Seule scène d'action du film, elle bénéficie d'une chorégraphie minimale de Chin Kar Lok, pour coller aux exigences de réalisme. Ce final est malheureusement un peu vite expédié, et même s'il est assez cohérent, il ne tient pas la comparaison avec son modèle.
D'où une impression de gâchis au final. Entre une star qui veut changer mais qui a peur de prendre trop de risques, et un scénario aux raccourcis trop nombreux, "shinjuku incident" décolle mais redescend vite dans sa deuxième partie, divertissante, mais tellement en déça de ce qu'a établi l'équipe jusque-là. Pas un mauvais film, loin de là, mais également loin de ce qu'on pouvait attendre.
Dans sa volonté annoncée de "changer de rôles et de registre", notamment pour pallier à sa jeunesse et ses capacités martiales évanescentes, Jackie Chan endosse donc la défroque d'un immigré clandestin chinois, venu chercher l'eldorado au Japon. Un rôle donc bien loin de ses habituels cabotinages dans des sous-productions US ou encore de celle de l'amoureux transi dans l'involontairement comique "Gorgeous" (dix ans déjà…). Un rôle curieusement plus proche de celui de son flic au bout de rouleau de "Crime Story", peut-être l'un des tous meilleurs films de Chan, qu'il a voulu renier par la suite et a réussi à faire planter la carrière (du moins hongkongaise) de Kirk Wong.
Jacky s'applique, maos prouve une nouvelle fois combien il est difficile de se défaire de son image de marque. Difficile donc, dès sa première apparition, à ne pas repenser à ses meilleures œuvres et l'on guette ses légendaires coups de poings envoyés ou – mieux – galipettes martiales avec les objets l'entourant.
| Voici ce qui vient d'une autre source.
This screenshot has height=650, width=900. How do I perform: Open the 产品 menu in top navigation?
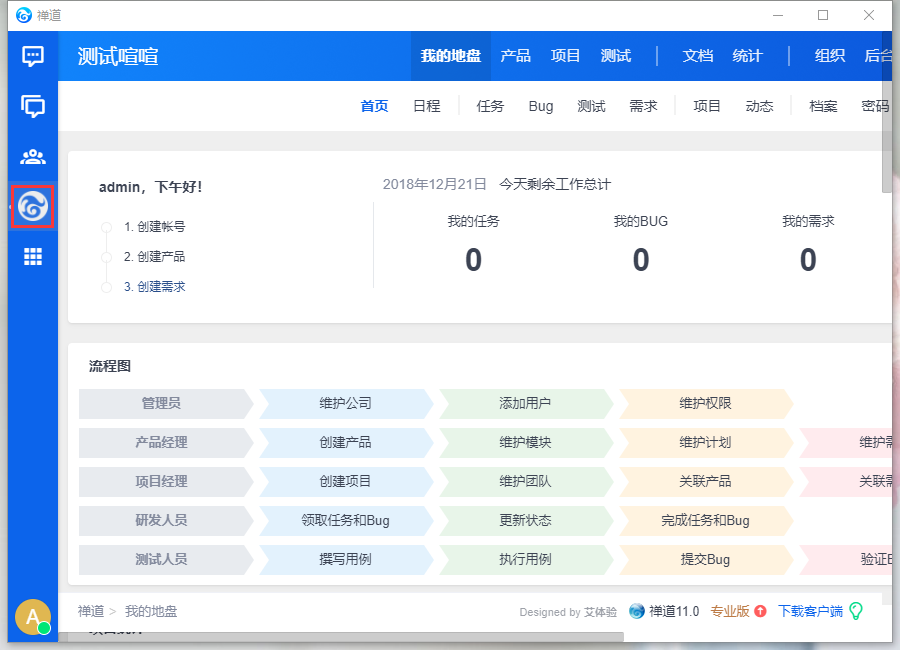pos(516,56)
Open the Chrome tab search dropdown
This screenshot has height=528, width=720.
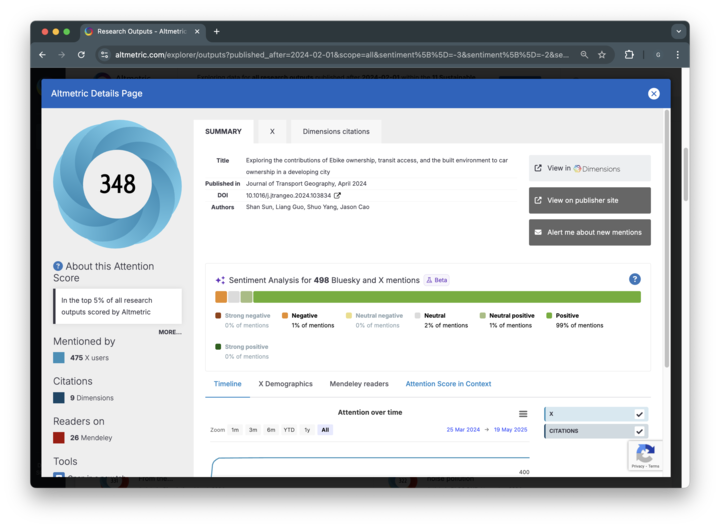[678, 31]
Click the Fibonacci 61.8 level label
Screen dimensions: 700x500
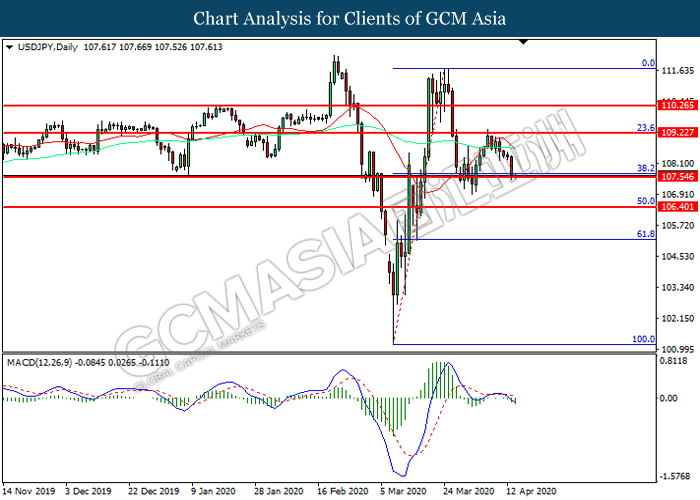[x=645, y=233]
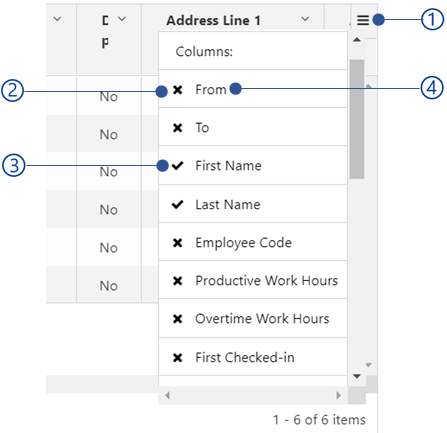Select the Overtime Work Hours menu entry
The image size is (447, 433).
[253, 319]
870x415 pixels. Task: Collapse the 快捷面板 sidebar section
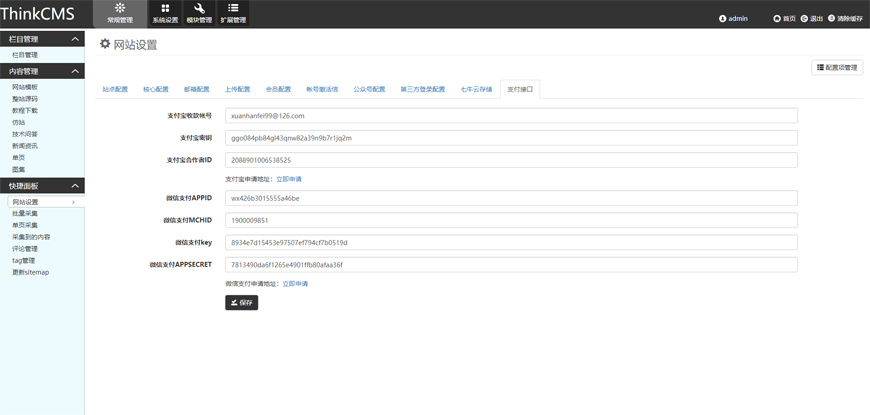point(75,186)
Jacky non plus n'arrive pas vraiment à sortir du personnage, qu'il aura forgé tout au long de sa carrière. Nourri au burlesque, il en fait toujours des tonnes, mouline des bras, quand il est en déséquilibre et ponctue chaque émotion avec maintes expressions faciales inutiles. Sobriété, connaît pas.
On tente donc de se consoler côté histoire; une historie inhabituelle pour le cinéma hongkongais, dur, rugueux…mais plombé par l'habituelle réalisation proprette de Derek Yee.
Derek Yee est un réalisateur intéressant, qui va très certainement à contre-sens des canons habituels de son industrie et tente d'injecter de fortes doses de socialisme et de réalité dans ses films…Mais voilà: nourri au cinéma local et aux productions hollywoodiennes, il ne peut s'empêcher d'en faire des tonnes, lui aussi. Quand le malheur frappe ses personnages, il les assomme, écrabouille et les piétine encore dix fois, alors qu'ils sont déjà à terre. Sobriété, là encore, connaît pas. Tout est donc réellement over-the-top, aidé par des comédiens cabotins (Daniel Wu…) et des décors et costumes trop bien comme il faut: les égouts suintent, les fringues sont fripés comme il faut…mais tout fait un peu trop toc.
Alors, on se met à rêver d'une vraie production indépendante, qui aurait eu des couilles à entrevoir l'image de vrais immigrés chinois dans un style quasi-documentaire, avec un Jacky Chan dirigé par une main de fer, poussé à bout, tel un Harvey Keitel dans un "Bad Lieutenant" ou un Charlie Sheen dans un "Apocalypse Now" pour soutirer la prestation hallucinée, qu'aurait demandé sa participation. Au lieu de cela, le film progresse gentiment du point A au point Z avec une dernière scène tire-larmes redondant par rapport à une scène antérieure. Toute proprette, à l'inverse même ce que le l'idée même du film voulait véhiculer.